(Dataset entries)
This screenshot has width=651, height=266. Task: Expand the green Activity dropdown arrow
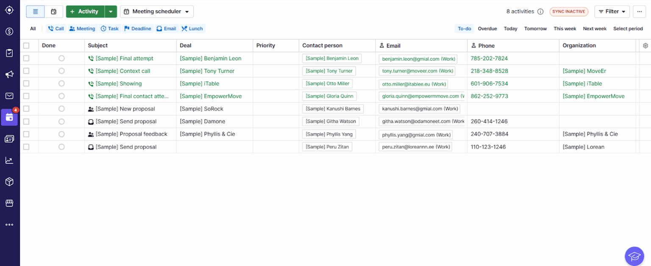[x=110, y=11]
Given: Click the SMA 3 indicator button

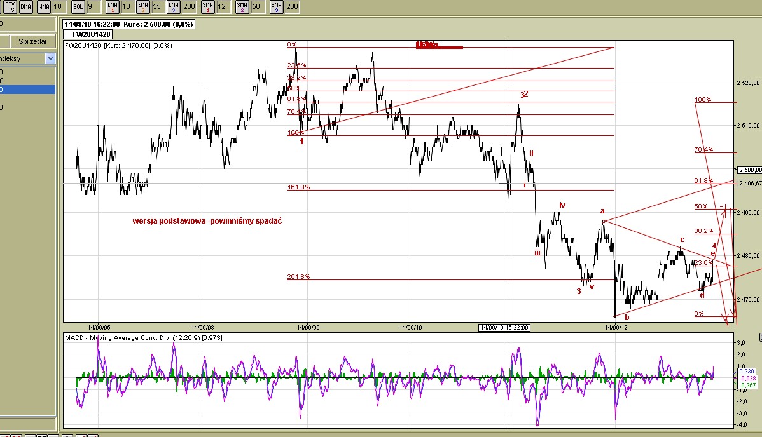Looking at the screenshot, I should click(x=275, y=7).
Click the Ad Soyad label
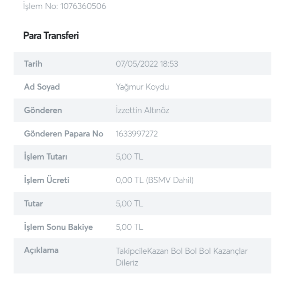This screenshot has height=296, width=284. tap(42, 87)
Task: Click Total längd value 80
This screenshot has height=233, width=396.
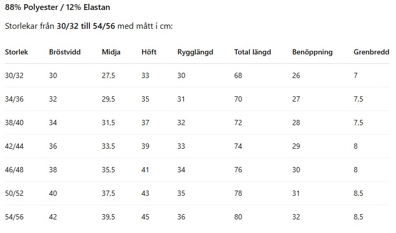Action: point(238,217)
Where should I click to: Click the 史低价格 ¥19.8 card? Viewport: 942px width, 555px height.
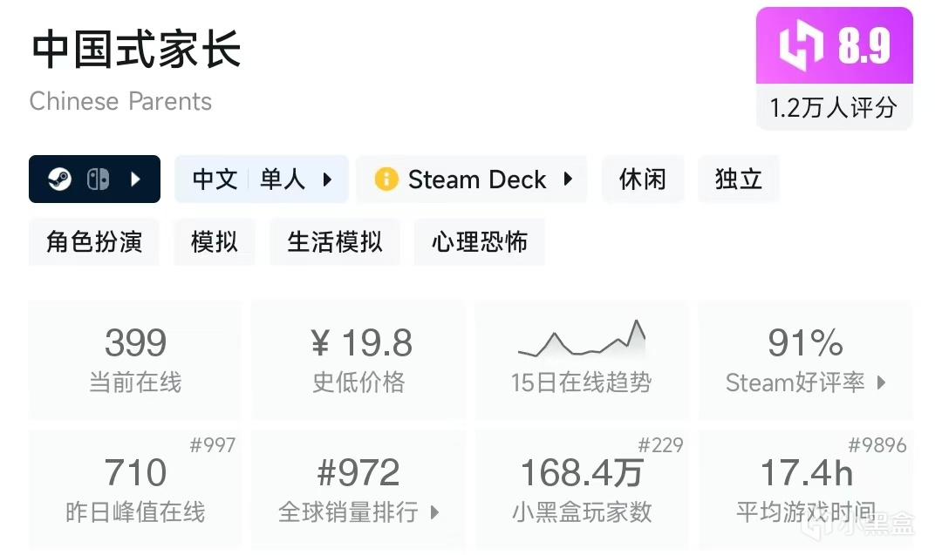(x=358, y=359)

__WORK ITEM__:
Only the lines from the line holding "Where should I" through the last line above belong in the answer, repeated exactly; the pictures do not.

__RESPONSE AREA__:
Where should I click to: Click the 史低价格 ¥19.8 card? Viewport: 942px width, 555px height.
(x=358, y=359)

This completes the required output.